WASHINGTON (WKBN) — The Centers for Disease Control and Prevention is urging people not to take pain relievers like Tylenol or Motrin before getting a COVID-19 vaccination.

Sometimes, people will take pain medication in anticipation of discomfort before an injection, but that is not recommended for the COVID-19 vaccine, according to the CDC.

Researchers say they don’t have the information right now on the impact of such medications — called NSAIDs, or nonsteroidal anti-inflammatory drugs — on the COVID-19 vaccine-induced antibody response.

“Antipyretic or analgesic medications (e.g., acetaminophen, non-steroidal anti-inflammatory drugs) can be taken for the treatment of post-vaccination local or systemic symptoms, if medically appropriate,” the CDC stated. “However, routine prophylactic administration of these medications for the purpose of preventing post-vaccination symptoms is not currently recommended, because information on the impact of such use on mRNA COVID-19 vaccine-induced antibody responses is not available at this time.”

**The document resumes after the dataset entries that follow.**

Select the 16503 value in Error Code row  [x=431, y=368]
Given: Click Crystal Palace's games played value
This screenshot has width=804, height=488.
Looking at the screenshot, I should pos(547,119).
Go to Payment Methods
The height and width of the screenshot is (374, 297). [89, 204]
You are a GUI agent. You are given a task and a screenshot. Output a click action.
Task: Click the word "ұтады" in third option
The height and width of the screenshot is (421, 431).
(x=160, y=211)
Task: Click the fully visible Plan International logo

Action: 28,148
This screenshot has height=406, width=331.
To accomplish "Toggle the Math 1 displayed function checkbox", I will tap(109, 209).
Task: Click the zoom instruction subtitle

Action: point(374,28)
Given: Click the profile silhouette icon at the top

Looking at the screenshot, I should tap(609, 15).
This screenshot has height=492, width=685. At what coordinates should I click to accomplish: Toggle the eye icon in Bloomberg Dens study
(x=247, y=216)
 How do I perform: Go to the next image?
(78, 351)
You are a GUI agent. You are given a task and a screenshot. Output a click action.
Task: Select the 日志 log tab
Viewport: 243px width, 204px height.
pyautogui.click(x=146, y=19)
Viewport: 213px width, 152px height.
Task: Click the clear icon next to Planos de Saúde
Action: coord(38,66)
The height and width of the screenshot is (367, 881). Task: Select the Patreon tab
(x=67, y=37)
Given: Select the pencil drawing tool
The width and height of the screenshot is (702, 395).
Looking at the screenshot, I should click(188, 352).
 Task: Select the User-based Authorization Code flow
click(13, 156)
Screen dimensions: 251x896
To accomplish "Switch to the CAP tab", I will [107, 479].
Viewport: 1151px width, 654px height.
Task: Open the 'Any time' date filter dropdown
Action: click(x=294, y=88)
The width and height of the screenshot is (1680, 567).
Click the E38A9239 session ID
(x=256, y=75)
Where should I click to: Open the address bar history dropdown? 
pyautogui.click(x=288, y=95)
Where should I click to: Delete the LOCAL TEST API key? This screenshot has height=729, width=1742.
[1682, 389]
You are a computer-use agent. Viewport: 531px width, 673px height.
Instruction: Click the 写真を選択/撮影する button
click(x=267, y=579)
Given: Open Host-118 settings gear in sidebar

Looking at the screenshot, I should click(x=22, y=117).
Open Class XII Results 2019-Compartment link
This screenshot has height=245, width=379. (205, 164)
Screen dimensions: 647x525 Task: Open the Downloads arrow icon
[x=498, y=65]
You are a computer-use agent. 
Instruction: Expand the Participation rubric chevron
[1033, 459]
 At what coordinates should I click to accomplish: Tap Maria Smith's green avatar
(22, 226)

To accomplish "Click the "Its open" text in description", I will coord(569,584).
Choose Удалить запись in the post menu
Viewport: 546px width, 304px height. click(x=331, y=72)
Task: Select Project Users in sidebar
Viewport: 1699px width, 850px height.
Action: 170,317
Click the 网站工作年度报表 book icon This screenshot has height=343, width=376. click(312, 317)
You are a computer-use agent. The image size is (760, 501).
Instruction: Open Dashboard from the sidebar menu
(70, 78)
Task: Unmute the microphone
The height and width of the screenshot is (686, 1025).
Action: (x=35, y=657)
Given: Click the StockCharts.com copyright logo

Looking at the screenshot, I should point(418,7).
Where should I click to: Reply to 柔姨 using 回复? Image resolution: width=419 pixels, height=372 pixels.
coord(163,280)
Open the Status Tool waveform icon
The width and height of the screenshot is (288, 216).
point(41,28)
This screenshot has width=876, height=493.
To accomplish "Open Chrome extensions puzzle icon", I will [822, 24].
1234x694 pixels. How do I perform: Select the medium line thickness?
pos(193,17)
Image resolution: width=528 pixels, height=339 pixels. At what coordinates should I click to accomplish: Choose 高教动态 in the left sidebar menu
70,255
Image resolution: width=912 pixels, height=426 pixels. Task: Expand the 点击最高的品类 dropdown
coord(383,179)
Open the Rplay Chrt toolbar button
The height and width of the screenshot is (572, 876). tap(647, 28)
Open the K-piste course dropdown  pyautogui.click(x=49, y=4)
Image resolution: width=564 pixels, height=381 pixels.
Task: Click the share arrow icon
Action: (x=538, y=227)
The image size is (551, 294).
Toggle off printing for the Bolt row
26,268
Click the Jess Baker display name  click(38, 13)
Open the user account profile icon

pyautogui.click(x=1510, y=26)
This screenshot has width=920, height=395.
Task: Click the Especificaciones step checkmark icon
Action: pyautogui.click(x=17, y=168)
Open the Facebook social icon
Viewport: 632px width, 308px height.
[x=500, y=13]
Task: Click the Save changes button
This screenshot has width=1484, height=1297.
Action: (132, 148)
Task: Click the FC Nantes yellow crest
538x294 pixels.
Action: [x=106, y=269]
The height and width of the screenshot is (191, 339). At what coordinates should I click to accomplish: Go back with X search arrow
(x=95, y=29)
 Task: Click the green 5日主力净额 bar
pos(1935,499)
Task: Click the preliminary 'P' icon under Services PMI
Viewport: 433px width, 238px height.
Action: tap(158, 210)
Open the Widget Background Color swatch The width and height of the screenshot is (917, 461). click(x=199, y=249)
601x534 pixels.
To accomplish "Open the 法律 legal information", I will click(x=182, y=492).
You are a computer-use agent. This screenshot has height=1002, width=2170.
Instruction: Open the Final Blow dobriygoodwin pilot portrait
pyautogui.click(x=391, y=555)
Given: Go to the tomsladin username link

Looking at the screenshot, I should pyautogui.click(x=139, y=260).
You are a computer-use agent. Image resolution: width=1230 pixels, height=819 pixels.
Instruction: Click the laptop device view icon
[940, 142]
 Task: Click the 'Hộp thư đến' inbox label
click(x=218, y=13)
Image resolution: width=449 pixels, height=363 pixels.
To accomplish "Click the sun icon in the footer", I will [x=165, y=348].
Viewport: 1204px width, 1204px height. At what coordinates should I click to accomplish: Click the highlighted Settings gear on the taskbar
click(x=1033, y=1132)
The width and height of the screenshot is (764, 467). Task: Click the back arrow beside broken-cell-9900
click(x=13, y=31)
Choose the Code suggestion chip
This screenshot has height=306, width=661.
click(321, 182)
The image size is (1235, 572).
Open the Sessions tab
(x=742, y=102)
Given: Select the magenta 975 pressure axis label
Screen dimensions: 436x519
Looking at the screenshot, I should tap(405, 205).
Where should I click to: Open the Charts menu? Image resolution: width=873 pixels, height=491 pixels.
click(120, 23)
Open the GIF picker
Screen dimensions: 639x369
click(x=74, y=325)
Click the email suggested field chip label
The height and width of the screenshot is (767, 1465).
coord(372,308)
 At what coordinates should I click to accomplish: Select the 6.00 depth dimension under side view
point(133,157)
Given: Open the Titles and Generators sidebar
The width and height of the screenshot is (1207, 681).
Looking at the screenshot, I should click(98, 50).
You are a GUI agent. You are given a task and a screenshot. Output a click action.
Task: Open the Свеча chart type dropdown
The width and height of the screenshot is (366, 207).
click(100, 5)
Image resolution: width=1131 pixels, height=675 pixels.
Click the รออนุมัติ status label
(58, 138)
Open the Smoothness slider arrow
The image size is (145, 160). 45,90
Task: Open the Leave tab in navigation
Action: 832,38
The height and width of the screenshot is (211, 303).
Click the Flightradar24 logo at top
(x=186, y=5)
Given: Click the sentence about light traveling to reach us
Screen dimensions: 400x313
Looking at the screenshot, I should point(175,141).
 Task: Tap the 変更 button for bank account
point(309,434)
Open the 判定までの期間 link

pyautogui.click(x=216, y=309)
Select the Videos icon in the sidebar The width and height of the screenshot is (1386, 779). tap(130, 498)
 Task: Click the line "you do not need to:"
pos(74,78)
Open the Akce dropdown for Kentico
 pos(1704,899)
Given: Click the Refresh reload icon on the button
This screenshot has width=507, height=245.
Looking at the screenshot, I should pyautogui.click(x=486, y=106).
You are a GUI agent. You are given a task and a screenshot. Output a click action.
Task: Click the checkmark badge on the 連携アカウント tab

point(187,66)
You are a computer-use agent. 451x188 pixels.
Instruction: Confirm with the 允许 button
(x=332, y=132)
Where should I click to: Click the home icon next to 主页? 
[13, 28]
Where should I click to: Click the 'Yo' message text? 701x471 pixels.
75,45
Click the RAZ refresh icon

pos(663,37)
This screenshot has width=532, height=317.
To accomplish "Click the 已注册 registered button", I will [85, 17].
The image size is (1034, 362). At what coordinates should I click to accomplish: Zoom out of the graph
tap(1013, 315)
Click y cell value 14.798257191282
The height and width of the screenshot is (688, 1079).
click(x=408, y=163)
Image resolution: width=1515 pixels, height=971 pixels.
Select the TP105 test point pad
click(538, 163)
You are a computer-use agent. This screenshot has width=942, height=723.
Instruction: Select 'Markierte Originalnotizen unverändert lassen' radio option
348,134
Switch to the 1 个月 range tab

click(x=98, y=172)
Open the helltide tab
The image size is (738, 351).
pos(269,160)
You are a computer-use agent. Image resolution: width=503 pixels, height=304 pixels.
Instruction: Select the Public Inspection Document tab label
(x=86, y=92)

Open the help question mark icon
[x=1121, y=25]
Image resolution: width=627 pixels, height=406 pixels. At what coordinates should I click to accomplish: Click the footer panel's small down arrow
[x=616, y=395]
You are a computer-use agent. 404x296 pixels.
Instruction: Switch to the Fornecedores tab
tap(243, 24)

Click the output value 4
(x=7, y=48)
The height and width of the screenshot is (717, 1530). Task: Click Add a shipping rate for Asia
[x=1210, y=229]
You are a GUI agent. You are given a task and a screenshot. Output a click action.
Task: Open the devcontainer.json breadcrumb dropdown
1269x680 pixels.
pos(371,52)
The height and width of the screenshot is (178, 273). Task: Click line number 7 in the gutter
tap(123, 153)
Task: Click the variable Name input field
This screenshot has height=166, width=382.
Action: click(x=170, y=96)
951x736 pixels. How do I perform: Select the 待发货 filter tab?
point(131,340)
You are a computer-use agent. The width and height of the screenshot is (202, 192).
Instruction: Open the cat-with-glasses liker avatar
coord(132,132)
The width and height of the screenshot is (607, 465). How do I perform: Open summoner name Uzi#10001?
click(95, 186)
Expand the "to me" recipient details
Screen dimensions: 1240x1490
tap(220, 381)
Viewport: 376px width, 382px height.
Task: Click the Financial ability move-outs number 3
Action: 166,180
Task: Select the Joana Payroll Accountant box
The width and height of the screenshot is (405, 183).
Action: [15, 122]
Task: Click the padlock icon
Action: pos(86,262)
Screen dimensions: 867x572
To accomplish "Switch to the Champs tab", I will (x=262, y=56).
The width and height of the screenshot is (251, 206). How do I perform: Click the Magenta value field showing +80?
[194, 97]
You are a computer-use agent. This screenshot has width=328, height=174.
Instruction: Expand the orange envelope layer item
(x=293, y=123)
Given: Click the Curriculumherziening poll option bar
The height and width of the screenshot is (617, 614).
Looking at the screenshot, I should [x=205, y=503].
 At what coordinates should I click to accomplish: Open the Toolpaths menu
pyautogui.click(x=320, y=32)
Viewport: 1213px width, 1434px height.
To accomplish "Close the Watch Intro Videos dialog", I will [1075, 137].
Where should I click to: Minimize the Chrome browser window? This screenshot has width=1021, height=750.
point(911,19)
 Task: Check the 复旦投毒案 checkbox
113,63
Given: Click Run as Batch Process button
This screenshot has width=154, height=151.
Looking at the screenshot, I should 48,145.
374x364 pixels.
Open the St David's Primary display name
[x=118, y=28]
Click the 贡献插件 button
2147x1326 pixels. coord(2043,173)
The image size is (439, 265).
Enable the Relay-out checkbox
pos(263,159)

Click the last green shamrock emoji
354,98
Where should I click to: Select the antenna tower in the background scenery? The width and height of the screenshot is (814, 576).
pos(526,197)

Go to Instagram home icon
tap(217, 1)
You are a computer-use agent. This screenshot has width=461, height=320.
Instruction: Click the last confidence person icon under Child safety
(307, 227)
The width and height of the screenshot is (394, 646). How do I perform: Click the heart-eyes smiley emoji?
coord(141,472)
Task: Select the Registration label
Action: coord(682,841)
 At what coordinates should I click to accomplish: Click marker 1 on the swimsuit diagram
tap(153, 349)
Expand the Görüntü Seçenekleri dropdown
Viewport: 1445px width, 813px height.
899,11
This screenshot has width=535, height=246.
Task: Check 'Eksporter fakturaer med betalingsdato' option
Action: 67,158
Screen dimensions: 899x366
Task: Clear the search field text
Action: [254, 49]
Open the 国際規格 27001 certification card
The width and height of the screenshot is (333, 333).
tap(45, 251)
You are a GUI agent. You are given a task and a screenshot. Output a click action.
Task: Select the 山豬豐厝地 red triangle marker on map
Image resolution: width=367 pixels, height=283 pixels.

In other words, there is concern that taking such vaccines before the vaccination could dampen the body’s immune response, according to AARP.

Antihistamines are also not recommended prior to getting the vaccine. Doctors say antihistamines do not prevent a reaction and could mask a problem.

NSAIDs may be taken after the vaccine is administered, according to the CDC.

In addition, the COVID-19 vaccine should not be taken at the same time as any other vaccine. Health officials say you should wait at least 14 days after receiving the COVID-19 vaccine to get any other immunizations.

COVID-19 and other vaccines may be administered within a shorter period of time in situations in which the benefits of vaccination outweigh the risks.